Losing CS Teachers in Scotland: Latest report on CS teacher numbers from Computing At School Scotland
If you can forgive the bias in the graph (what looks like a 90% drop is actually a 25% drop), you will find this to be an important and interesting report. Scotland has one of the strongest computing at schools efforts in the world (see site here), with an advanced curriculum and a large and well-designed professional development effort (PLAN-C). Why are they losing CS teachers?

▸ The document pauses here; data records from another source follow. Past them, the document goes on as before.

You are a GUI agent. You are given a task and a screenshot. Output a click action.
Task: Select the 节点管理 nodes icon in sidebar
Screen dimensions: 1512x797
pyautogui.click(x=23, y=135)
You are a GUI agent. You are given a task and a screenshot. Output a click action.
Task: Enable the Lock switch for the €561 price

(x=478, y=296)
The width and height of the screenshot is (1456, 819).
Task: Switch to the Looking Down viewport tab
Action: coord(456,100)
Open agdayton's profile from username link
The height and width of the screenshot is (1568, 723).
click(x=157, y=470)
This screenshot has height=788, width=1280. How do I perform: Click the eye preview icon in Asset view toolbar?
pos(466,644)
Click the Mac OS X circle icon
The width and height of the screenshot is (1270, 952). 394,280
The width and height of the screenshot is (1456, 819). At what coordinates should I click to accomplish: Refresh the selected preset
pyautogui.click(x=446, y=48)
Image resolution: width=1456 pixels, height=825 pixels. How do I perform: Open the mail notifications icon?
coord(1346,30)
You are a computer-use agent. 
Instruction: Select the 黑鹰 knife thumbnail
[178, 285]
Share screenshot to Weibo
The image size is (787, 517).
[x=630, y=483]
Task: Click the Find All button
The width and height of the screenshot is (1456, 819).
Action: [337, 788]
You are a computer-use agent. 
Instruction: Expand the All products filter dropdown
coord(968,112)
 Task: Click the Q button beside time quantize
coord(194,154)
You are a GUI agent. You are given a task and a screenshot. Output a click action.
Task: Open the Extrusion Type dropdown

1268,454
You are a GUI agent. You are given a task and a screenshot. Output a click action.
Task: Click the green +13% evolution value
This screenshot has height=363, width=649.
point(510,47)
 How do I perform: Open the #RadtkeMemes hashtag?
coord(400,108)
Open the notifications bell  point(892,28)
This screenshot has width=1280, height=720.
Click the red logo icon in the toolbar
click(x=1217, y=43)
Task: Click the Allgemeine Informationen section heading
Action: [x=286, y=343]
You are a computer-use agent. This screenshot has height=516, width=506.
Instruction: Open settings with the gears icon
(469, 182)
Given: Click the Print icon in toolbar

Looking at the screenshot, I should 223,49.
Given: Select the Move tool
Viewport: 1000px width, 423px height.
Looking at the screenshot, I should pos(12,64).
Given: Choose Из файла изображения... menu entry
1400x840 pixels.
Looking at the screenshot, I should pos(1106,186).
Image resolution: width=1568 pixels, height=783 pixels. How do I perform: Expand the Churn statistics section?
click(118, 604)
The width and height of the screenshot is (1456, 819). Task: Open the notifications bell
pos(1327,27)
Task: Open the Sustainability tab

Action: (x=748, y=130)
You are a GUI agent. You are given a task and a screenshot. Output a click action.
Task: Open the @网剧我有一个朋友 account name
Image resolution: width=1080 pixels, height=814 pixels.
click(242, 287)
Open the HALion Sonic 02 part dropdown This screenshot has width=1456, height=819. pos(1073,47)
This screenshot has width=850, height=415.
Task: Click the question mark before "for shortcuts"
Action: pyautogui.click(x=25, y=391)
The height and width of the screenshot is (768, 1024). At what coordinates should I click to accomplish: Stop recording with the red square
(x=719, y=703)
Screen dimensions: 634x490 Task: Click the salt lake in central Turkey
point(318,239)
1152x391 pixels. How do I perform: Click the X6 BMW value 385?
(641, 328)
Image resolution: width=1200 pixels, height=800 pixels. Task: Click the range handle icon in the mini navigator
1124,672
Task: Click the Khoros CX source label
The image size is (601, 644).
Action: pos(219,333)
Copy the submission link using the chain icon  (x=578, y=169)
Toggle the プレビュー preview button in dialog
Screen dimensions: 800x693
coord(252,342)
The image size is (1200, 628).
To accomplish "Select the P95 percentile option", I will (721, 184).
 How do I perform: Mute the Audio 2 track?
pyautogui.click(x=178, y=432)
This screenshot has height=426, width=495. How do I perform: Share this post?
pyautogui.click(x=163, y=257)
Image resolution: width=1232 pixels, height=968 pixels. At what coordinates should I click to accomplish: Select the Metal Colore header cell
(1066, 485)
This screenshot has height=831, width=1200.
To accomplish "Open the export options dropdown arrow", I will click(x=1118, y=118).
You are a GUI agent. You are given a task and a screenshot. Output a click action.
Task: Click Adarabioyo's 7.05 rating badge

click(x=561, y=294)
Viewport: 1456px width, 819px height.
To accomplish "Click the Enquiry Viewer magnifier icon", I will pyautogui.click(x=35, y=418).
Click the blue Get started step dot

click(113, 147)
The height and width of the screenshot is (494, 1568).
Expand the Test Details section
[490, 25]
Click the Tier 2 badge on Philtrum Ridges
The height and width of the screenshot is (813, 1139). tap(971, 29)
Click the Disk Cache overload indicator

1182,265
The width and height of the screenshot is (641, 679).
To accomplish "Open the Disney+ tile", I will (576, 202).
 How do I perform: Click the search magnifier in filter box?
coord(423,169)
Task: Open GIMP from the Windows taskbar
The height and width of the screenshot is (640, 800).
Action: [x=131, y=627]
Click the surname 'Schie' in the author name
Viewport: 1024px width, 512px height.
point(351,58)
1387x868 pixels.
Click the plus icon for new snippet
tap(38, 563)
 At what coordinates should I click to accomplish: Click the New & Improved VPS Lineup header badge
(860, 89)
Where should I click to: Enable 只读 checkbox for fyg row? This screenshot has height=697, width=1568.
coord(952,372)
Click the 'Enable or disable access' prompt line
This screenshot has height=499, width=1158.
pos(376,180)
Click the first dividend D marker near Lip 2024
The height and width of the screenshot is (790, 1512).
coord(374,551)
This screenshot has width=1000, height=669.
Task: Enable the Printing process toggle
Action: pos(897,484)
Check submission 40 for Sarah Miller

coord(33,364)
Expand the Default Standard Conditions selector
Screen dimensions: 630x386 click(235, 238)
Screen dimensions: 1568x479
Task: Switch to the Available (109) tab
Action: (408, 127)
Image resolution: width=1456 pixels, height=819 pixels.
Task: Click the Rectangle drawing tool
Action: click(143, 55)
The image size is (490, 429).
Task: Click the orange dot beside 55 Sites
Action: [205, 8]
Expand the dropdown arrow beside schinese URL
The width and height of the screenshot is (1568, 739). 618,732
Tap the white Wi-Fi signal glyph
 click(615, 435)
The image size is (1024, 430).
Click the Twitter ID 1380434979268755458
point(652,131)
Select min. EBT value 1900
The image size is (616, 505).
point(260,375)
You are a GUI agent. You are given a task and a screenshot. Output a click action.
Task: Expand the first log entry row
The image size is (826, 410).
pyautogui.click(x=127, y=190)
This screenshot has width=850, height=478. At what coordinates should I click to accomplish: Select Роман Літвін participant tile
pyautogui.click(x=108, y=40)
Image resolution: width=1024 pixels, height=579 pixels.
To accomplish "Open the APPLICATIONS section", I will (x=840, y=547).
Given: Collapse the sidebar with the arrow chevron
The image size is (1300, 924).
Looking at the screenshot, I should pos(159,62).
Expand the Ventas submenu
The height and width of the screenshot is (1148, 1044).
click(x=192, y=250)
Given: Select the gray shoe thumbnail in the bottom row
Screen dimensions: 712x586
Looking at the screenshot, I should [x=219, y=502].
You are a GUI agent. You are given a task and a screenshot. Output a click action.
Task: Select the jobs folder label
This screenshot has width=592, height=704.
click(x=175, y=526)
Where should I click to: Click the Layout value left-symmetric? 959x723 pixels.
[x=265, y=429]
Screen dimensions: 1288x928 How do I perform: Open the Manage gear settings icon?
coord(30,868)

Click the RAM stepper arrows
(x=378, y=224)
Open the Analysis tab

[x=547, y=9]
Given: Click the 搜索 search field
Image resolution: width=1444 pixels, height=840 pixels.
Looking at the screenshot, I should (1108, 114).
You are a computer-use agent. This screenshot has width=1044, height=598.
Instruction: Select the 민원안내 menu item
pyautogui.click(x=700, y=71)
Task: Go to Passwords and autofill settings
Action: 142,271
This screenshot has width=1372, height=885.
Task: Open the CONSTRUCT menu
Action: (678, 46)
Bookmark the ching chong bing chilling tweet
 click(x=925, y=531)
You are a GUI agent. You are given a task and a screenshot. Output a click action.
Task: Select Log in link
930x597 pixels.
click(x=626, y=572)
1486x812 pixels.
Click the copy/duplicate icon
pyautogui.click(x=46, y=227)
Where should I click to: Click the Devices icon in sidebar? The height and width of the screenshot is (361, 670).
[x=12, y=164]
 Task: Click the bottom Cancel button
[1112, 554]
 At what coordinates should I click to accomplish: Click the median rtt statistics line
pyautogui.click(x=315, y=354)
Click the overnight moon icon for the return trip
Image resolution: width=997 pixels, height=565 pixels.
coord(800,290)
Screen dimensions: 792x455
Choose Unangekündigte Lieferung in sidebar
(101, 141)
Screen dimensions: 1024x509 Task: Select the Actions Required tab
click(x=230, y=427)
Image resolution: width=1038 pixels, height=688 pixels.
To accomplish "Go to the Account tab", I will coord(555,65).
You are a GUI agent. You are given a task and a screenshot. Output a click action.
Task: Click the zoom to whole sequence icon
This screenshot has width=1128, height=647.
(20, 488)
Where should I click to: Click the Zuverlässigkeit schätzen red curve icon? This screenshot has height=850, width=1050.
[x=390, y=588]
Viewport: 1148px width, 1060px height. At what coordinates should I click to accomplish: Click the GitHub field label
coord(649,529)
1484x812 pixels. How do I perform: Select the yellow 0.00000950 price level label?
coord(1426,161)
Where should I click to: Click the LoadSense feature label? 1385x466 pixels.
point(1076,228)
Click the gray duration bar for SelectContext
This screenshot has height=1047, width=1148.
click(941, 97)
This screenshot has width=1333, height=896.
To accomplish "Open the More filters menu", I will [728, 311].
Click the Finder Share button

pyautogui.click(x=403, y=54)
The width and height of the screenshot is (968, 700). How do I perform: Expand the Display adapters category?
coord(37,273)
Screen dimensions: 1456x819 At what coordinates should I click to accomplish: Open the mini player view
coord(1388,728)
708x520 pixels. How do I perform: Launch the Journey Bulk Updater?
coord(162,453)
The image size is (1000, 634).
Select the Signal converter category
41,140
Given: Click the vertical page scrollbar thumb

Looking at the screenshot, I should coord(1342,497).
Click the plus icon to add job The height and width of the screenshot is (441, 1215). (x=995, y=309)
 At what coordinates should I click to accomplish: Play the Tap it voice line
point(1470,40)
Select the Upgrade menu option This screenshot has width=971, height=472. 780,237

When I wrote about this in 2014 (the trend has only continued), I pointed out that part of the problem is teachers refusing to shift from teaching Office applications to computer science. The current report doesn’t give us much more insight into why. The point I found most interesting was that Scottish student numbers dropped 11%, and teacher numbers in the other disciplines are also declining (e.g., mathematics teachers are declining by 6% over the same period), but at a much slower rate than the CS decline of 25%. That makes sense too — if you’re a teacher and things are getting tough, stick with the “core” subjects, not the “new” one. It’s worth asking, “How do we avoid this in the US?” and “Can we avoid it?”
We know too little about what happens to CS teachers in the US after professional development. I know of only one study of CS teacher retention in the US, and the observed attrition rate in that study was far worse than 25%. Do we know what US retention rate is for CS teachers? Maybe Scotland is actually doing better than the US?
Today we launch our latest report into the numbers of Computing Science teacher numbers across Scotland. We have carried out this survey in 2012, 2014 and now 2016 as we are concerned about the decreasing number in Computing teachers in Scottish schools. Nationally we now have 17% of schools with no computing specialist and a quarter of Secondary schools have only one CS teacher.